- _About this exercise_
Using the data that follows, return exactly the lines from the one that contains "Sera Şimşek (434, 1418)" through the one that contains "[X (Twitter)] (1042, 1088)", ends included.
%%
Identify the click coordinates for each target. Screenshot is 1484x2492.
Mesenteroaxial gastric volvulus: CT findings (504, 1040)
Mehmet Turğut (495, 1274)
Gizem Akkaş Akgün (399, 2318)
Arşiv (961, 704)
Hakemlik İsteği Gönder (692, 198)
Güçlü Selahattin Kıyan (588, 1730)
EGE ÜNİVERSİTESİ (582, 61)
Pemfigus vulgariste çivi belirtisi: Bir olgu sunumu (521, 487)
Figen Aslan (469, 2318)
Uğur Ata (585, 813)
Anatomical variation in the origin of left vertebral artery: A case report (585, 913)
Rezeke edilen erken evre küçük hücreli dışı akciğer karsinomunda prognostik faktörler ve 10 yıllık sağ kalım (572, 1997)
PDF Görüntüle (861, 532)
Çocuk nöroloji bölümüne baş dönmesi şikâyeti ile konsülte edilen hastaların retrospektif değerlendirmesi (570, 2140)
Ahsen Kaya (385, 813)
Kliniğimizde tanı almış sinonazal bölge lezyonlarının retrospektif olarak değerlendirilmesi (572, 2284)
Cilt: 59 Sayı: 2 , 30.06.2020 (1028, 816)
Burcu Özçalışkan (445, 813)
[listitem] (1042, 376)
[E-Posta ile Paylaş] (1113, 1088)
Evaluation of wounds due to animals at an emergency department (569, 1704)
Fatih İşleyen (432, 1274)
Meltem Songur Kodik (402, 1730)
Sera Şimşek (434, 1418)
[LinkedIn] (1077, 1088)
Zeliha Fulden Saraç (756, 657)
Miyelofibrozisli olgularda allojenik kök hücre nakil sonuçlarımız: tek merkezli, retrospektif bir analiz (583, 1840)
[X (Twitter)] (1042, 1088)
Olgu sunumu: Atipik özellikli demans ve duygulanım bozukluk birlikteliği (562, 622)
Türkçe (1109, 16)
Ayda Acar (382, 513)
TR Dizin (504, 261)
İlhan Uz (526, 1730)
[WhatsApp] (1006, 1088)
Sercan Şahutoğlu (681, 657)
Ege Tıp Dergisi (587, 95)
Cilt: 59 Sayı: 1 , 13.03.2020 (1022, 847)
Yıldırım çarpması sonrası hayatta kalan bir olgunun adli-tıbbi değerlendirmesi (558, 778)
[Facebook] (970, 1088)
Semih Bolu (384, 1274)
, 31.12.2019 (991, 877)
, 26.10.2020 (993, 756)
%%
- _Response area_
Sera Şimşek (434, 1418)
[LinkedIn] (1077, 1088)
Zeliha Fulden Saraç (756, 657)
Miyelofibrozisli olgularda allojenik kök hücre nakil sonuçlarımız: tek merkezli, retrospektif bir analiz (583, 1840)
[X (Twitter)] (1042, 1088)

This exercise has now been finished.